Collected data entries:
* Start *

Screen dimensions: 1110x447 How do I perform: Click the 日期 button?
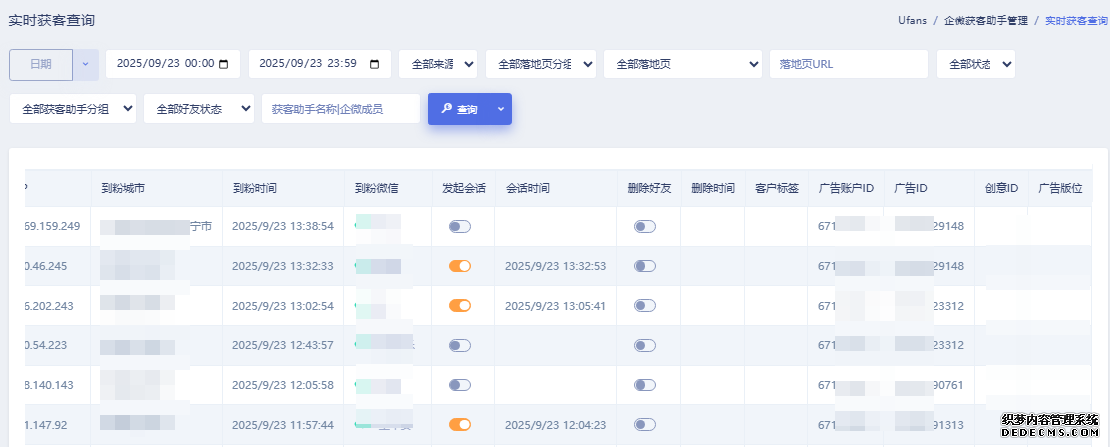coord(41,64)
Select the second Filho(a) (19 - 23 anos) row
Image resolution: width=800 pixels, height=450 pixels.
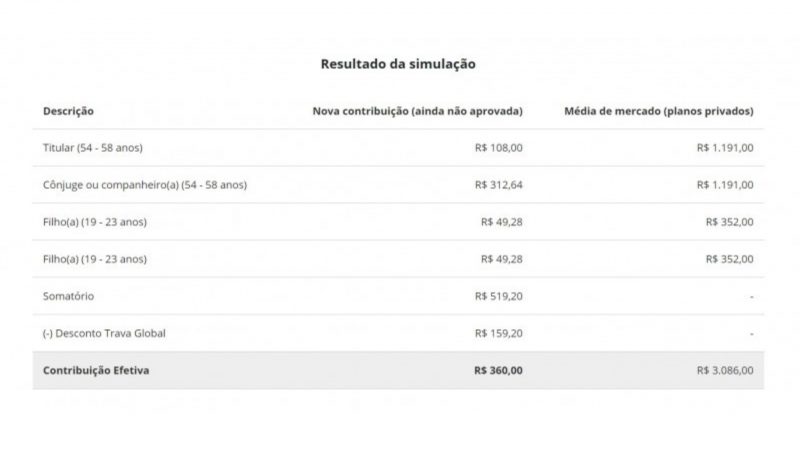click(398, 259)
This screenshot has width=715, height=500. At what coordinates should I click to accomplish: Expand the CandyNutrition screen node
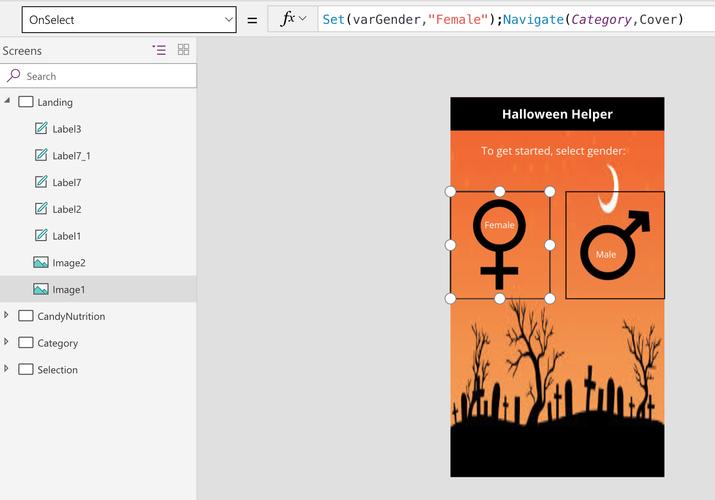click(8, 316)
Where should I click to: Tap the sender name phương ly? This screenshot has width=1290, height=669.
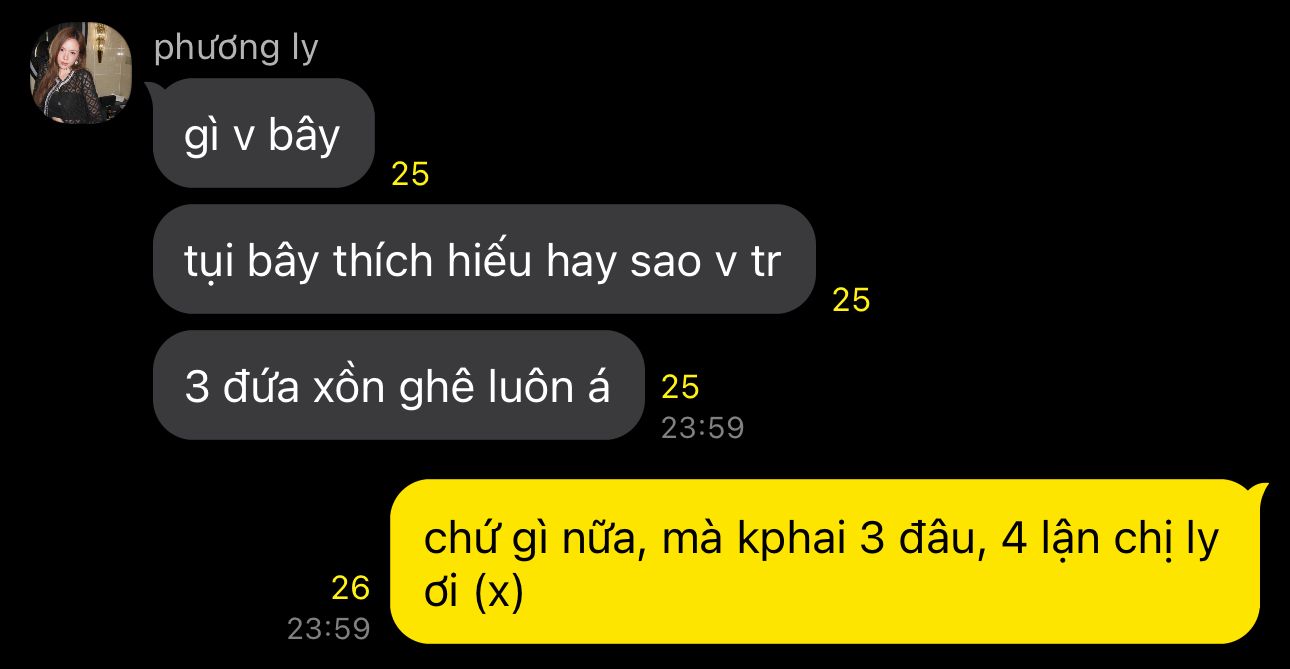[236, 48]
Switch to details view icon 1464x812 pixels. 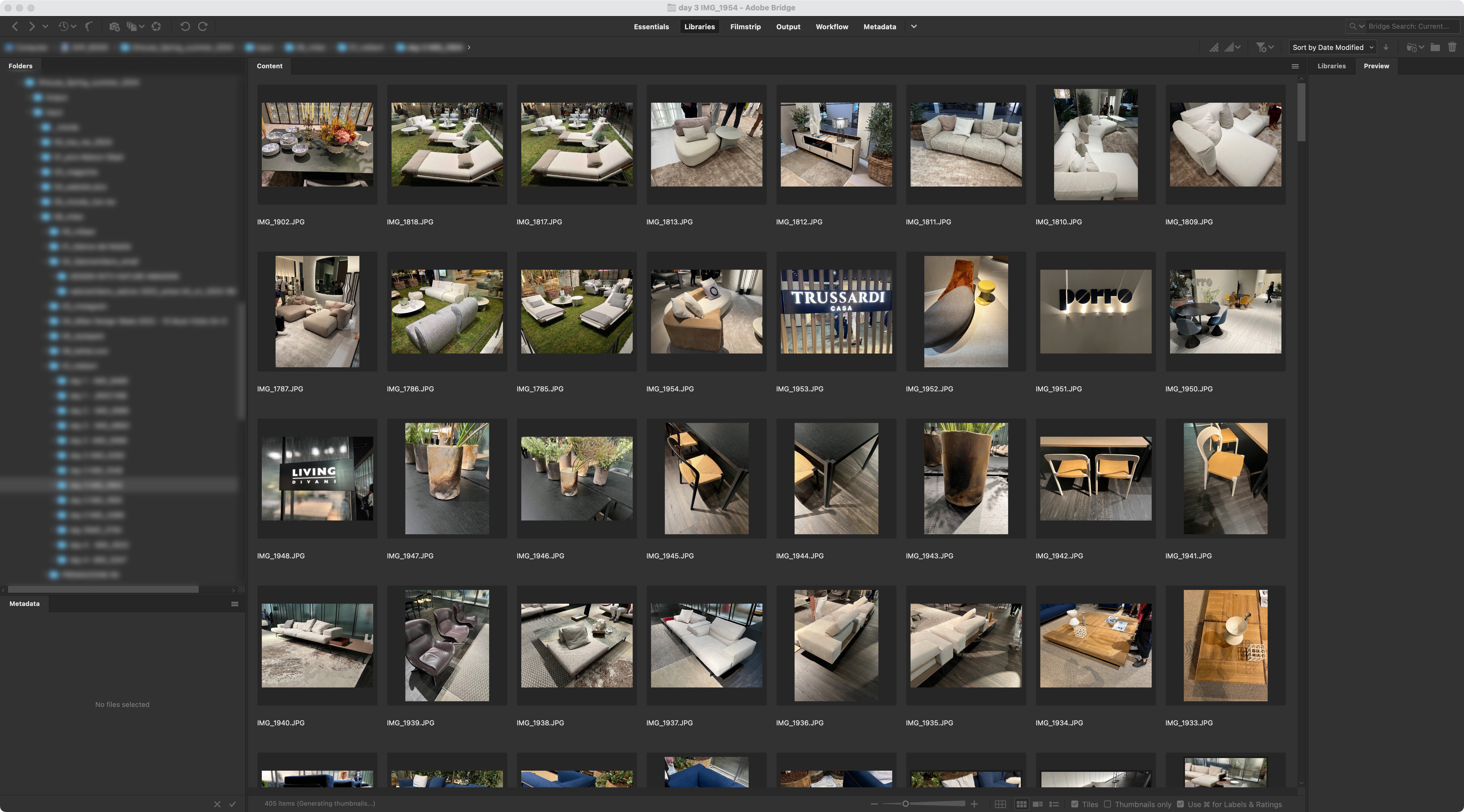click(1037, 804)
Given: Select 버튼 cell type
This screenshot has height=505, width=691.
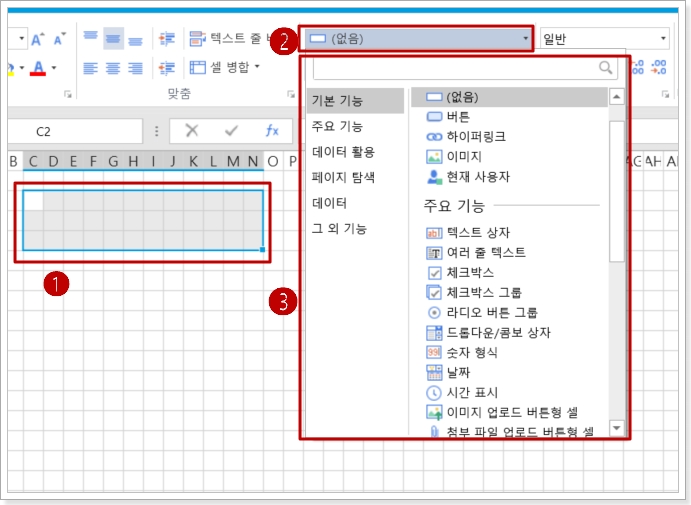Looking at the screenshot, I should [459, 117].
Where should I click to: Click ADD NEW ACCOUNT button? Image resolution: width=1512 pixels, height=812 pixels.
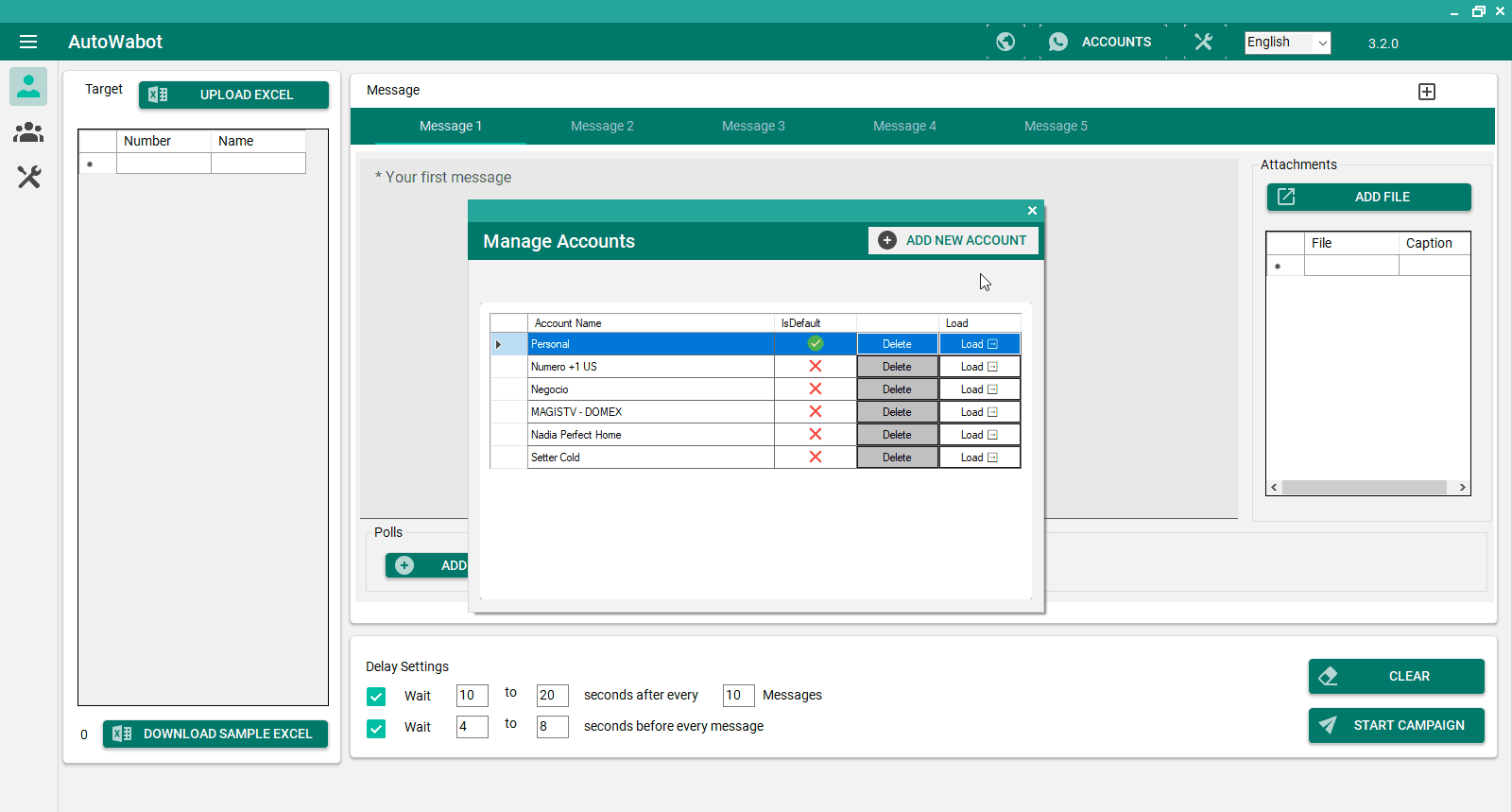coord(953,240)
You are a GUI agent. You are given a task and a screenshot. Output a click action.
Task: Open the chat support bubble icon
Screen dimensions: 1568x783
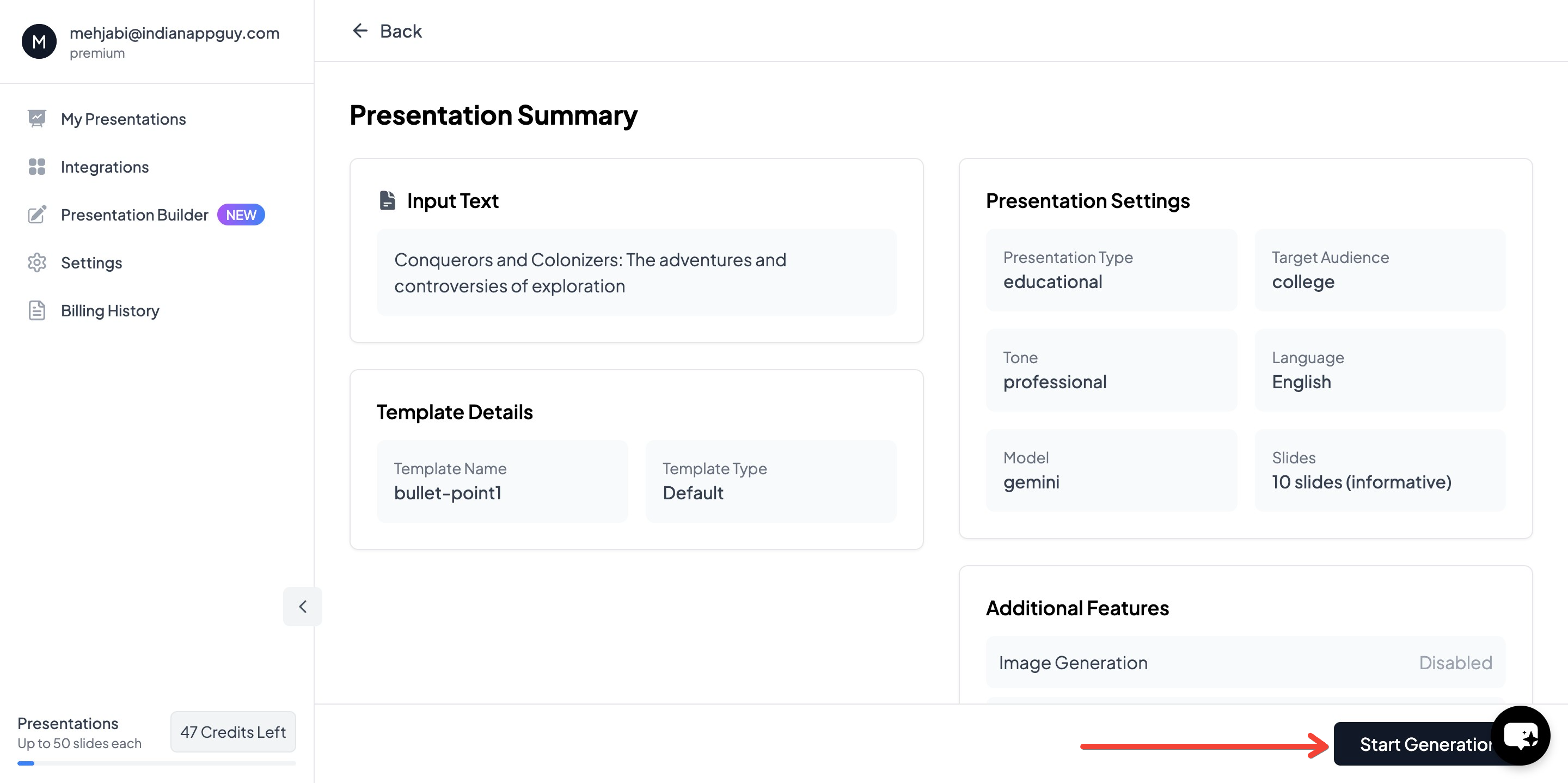coord(1520,736)
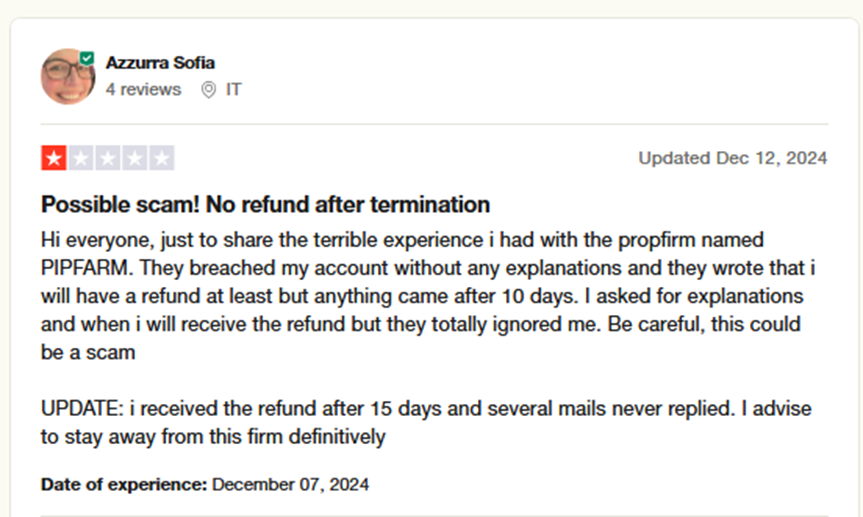View the reviewer's 4 reviews
Image resolution: width=863 pixels, height=517 pixels.
click(144, 90)
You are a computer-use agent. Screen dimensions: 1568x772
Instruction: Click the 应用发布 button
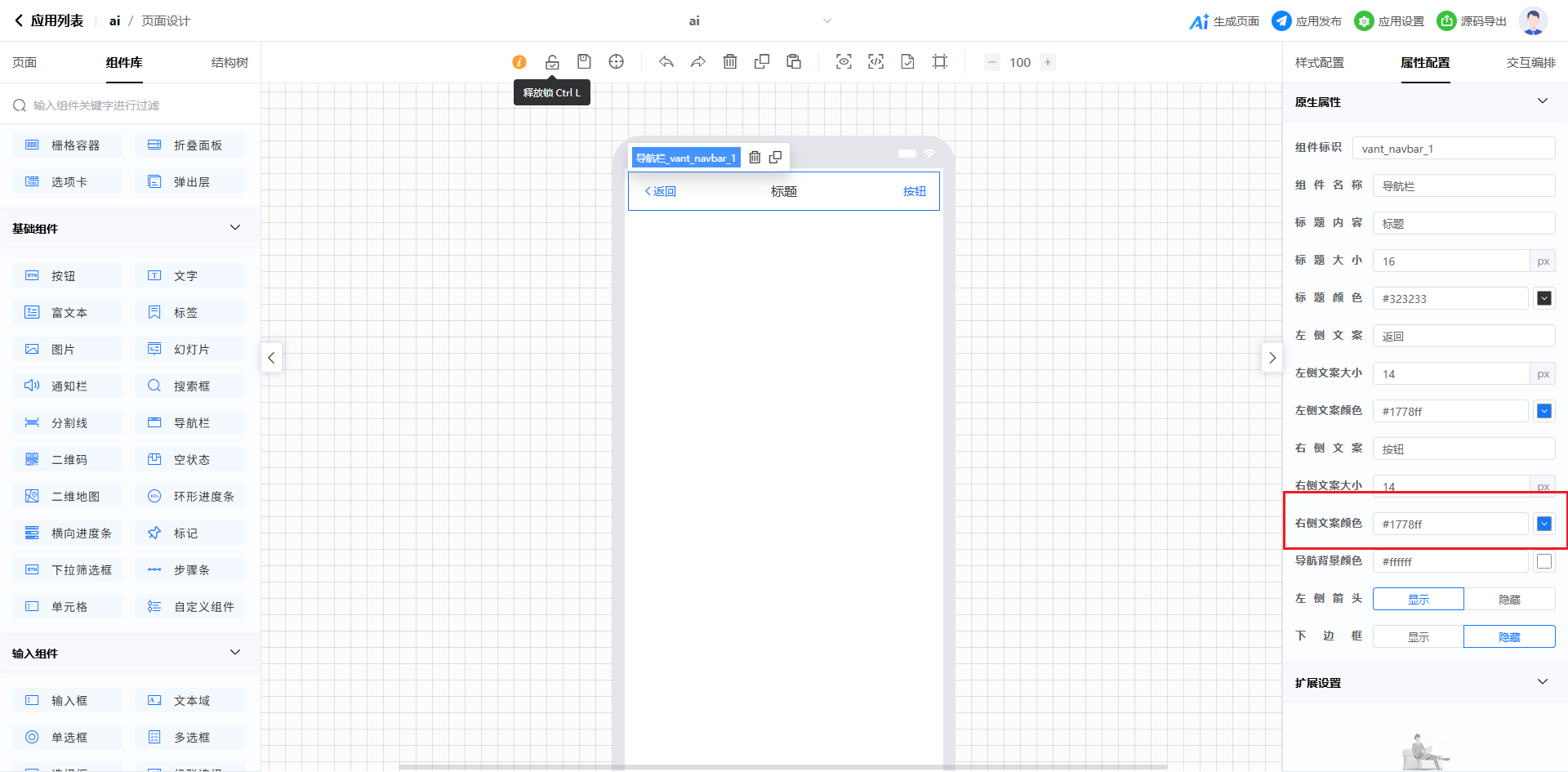1307,21
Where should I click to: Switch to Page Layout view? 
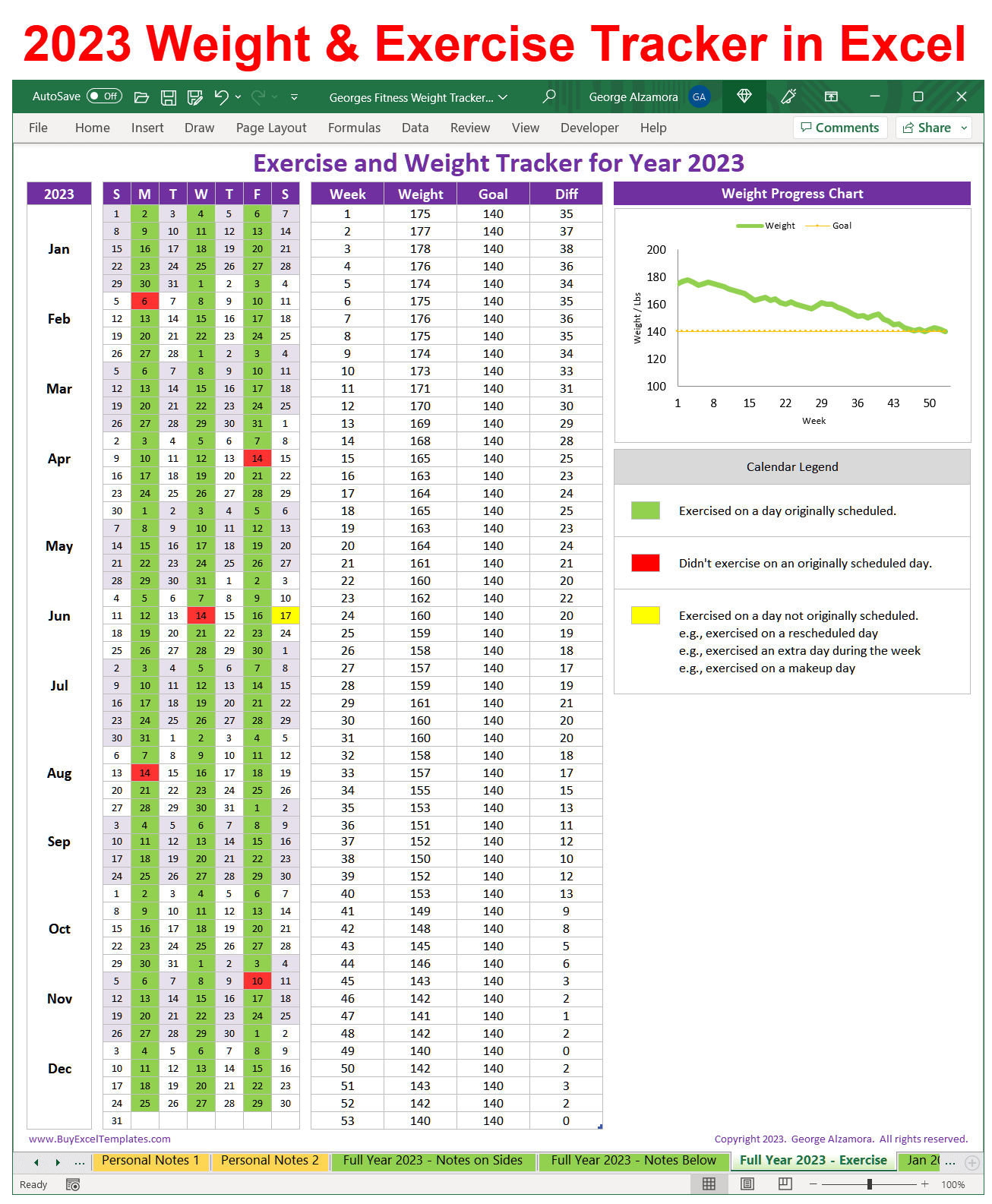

* End *

__DESCRIPTION OF THE TASK__:
Copy out the rows word for word, starting at the line with "Where should I click to: Click" and continuing through the end of the rows, both ends included. Leave the pictures out.

__COMPLETE OUTPUT__:
Where should I click to: Click ADD NEW ACCOUNT button? Image resolution: width=1512 pixels, height=812 pixels.
coord(953,240)
You are a GUI agent. You are given a task and a screenshot. Output a click action.
Task: Open the chat support bubble icon
Screen dimensions: 1568x783
coord(1520,736)
View the reviewer's 4 reviews
Image resolution: width=863 pixels, height=517 pixels.
click(144, 90)
You are a computer-use agent. Screen dimensions: 1568x772
Instruction: Click the 应用发布 button
1307,21
Where should I click to: Switch to Page Layout view? 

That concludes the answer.